Incremental model improvements are not the limiting factor, because most users are still learning how to make effective use of the AI capabilities already available. Through 2026 and likely well into 2027, most enterprise AI progress will come from improving how we integrate and apply existing models. What might that look like? I expect enterprise AI teams to start complementing the general-purpose LLMs with smaller, specialised models that use fewer resources and are better aligned with real-world use cases. These domain-tuned models can build on the strengths of the larger ones, performing better in context because they’re trained on data grounded in actual business realities rather than broad, ungoverned internet text.
Voice will get louder
Finally, not only in procurement but across many industries and use cases, I think we’ll see a much richer set of interfaces to work with our business AIs. That could include a real shift toward using voice, and voice combined with video, for example. Generations Alpha and Gen Z mainly use voice to converse with generative AI systems already.

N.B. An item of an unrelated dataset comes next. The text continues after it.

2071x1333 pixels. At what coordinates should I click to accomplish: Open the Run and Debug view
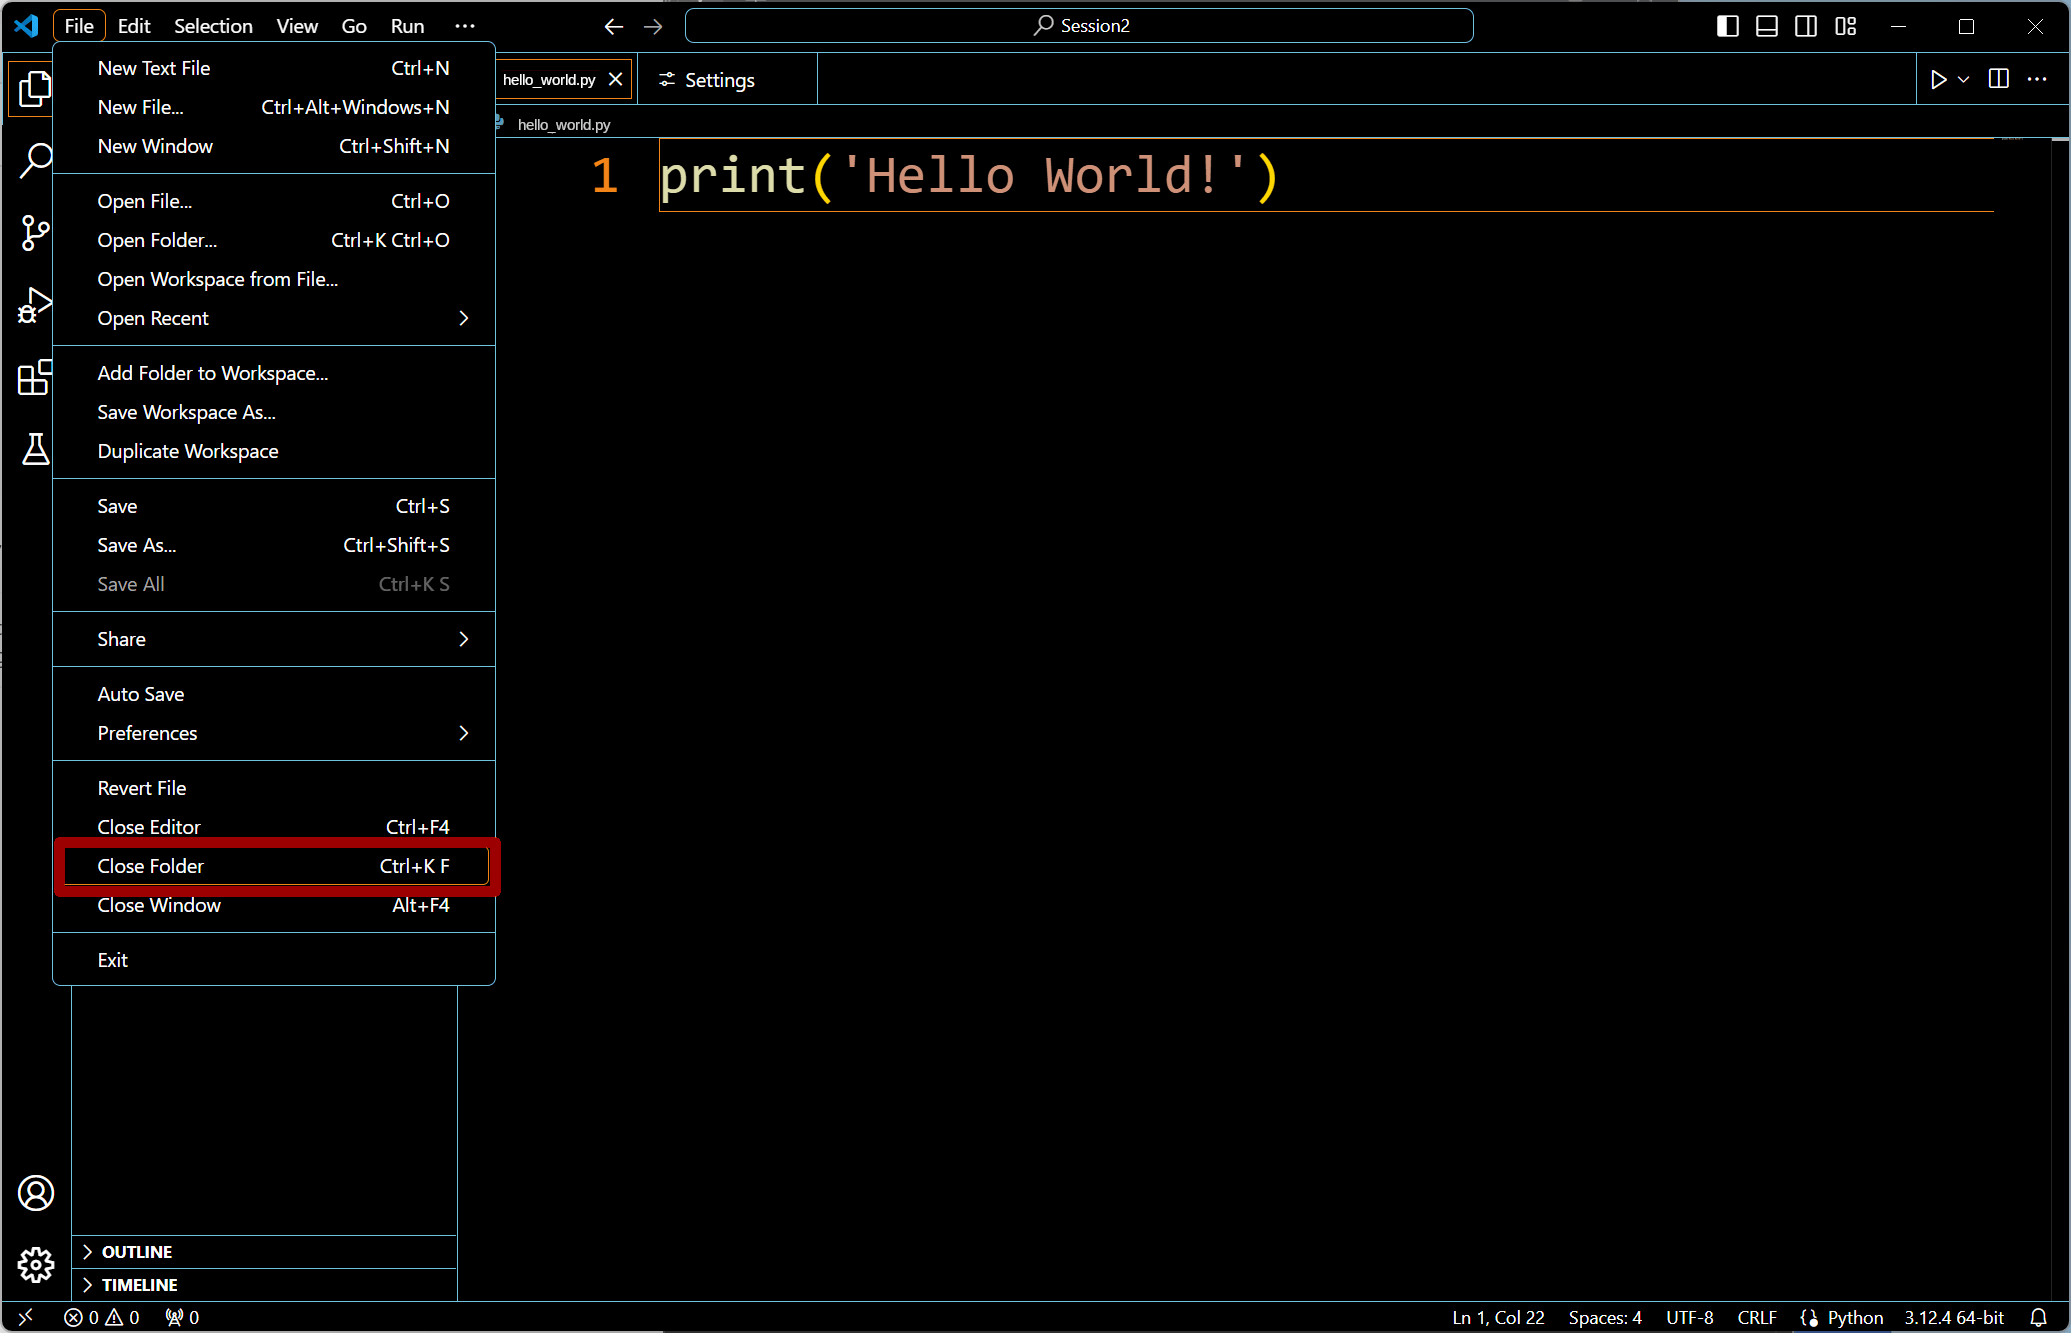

When you’re in a true verbal conversational flow with an AI, it changes how you perceive the interaction and how your brain responds to it. Just as brainstorming in-person with a whiteboard usually sparks more ideas than trading emails or chat messages, speaking with an AI can be more creative and productive.
That could result in much better, more natural working practices. Imagine being able to ask one of your internal experts to literally verbalise what they want to go into a sourcing event: “Using the previous document, change to a more assertive, urgent tone. Include a reference to what we agreed in our last meeting as part of the introduction.”
If all this seems too speculative, just remember only three years ago none of us were talking about ChatGPT or LLMs! So, while some areas are still too nascent to predict (AGI, I’m looking at you) the speed of innovation and value-add from AI in procurement might just exceed my outlook.